Que García decidiese cerrar el ’82 tocando en Ferro (un día después del nacimiento metafórico del Mesías, o del nacimiento del Mesías metafórico, y dos antes del Día del Inocente) no podía ser, insisto, una decisión ingenua. El simple hecho de que Charly viniese a las puertas de casa, a trastrocar los recuerdos de tanta práctica insolada para La Fiesta del Color (que así le llamaban al espectáculo a lo Leni Riefenstahl manqué que los niños representábamos en Ferro, nos gustase o no, cada verano), auguraba algo especial. Era la primera vez que un músico de rock local aspiraba a ocupar un estadio de fútbol (y a llenarlo de algo más que gente).
La ciudad desaforada que bordó Renata Schussheim en torno del escenario ofrecía espectáculo aun antes de que hubiese sonado una nota. Pero entonces las notas empezaron a sonar. García nunca cantó con mayor lirismo. La versión de “Los dinosaurios” sonó sobrecogedora en la dulzura con la que habló de lo que hablaba. Y las canciones, más que sucederse, se parieron una a otra. No sólo representaron la curva perfecta que la obra de Charly venía trazando: de Sui Generis (“Quizás porque”) a La Máquina de Hacer Pájaros (“No te dejes desanimar”), de Seru Giran (“Cinema verité”, “No llores por mí, Argentina”) a su por entonces flamante carrera solista, con el doble Yendo de la cama al living que incluía “No bombardeen Buenos Aires” y, por cierto, “Inconsciente colectivo”. Al mismo tiempo relataban lo que habíamos hecho todos esos años, o mejor dicho lo que habíamos podido hacer, apenas, cuando no estábamos viendo películas.

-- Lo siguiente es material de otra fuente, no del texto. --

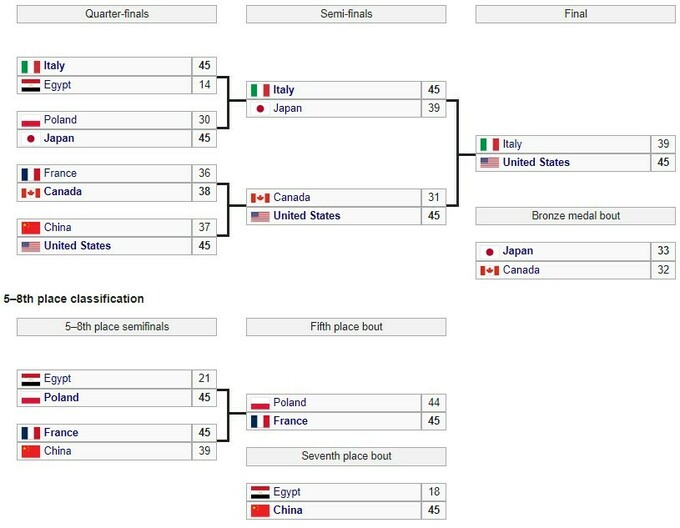Open the Canada link in the bronze medal bout
This screenshot has height=528, width=680.
pos(522,270)
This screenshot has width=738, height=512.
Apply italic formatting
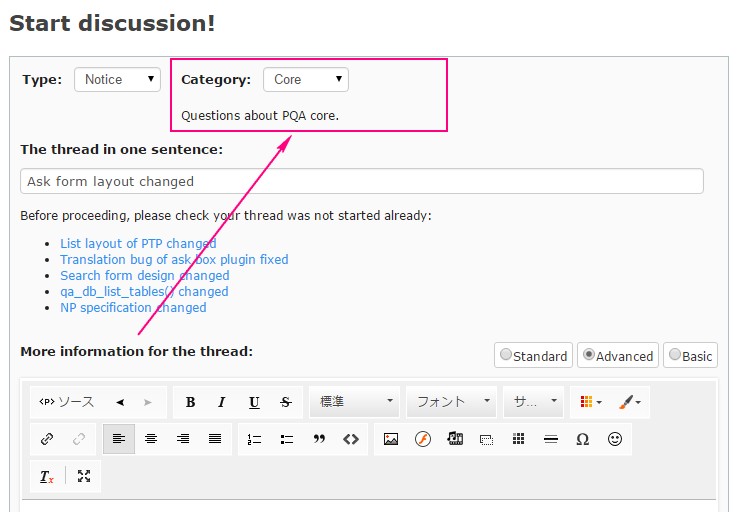[x=222, y=402]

La narrativa que García armó para la ocasión me sigue produciendo escalofríos. Dejó de lado la negritud que Seru había expresado en canciones como “Noche de perros”. Y construyó una apelación a una felicidad posible (“la alegría no es sólo brasilera”, decía por allí) que no pasaba por la negación del dolor sino por su asunción: si queríamos trascenderlo no nos iba a quedar otra que abrazarlo, aupar aunque más no fuese en sueños a “los hambrientos, los locos, los que se fueron, los que están en prisión”, para entonces cantar. De nuevo. Una vez más, y todas las veces que hiciese falta.

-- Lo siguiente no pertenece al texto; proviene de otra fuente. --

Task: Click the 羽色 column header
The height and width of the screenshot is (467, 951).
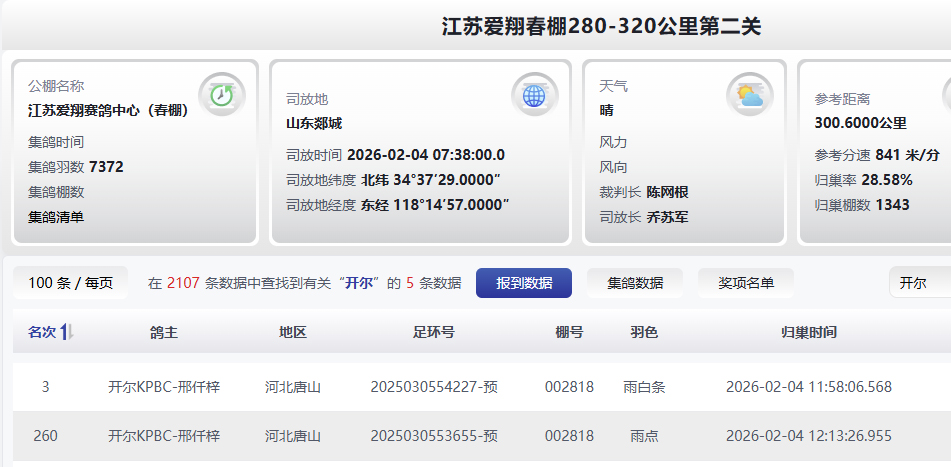Action: 644,332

El final fue catártico. La ciudad de Renata se destruyó al son de “No bombardeen Buenos Aires”, conjurando nuestros miedos (tan frescos, tan vivos) para convertirlos en risa: el escenario que tanto habíamos temido se descubría de cartón piedra. Y entre las ruinas resurgieron Charly y Nito (los imberbes que nos habíamos perdido Adiós Sui Generis, agradecidos) para decirnos “Bienvenidos al tren”, y después Mercedes –ay, Dios– para entonar “Inconsciente colectivo”.
Este recuerdo es uno de los motivos por los cuales le estaré siempre agradecido. García nos abrigó en los tiempos helados, les puso nombre a nuestros dolores, produjo una narrativa que le otorgó sentido a lo vivido y así, mediante la magia que, dormido Merlín, sólo practica el arte, evitó que nos volviésemos (tan) locos. (Otra muestra del genio, que convierte en oro aquello que parecía limitación, en este caso, la métrica: no se trataba de que no nos volviésemos locos, bastaba con que no enloqueciésemos tanto.)
Puede que, al igual que Moisés, se le haya vedado el acceso a la Tierra Prometida. Por las dudas no le confesemos que tampoco hemos llegado aún. El hombre hizo todo lo que estaba a su alcance para sacarnos del desierto, y más todavía; pueblo quejoso, remolón y lúcido de manera esporádica, los que no estuvimos a su altura fuimos nosotros. Que esta indignidad no diluya su mérito: esté como esté (flaco o gordo, entalcado o empastado, politizado o palitizado), García no deja de recordarnos que los hambrientos, los locos, los prisioneros y los idos todavía están acá. Y que por ende, muchachos y muchachas (diría Tita), es hora de que volvamos a cantar.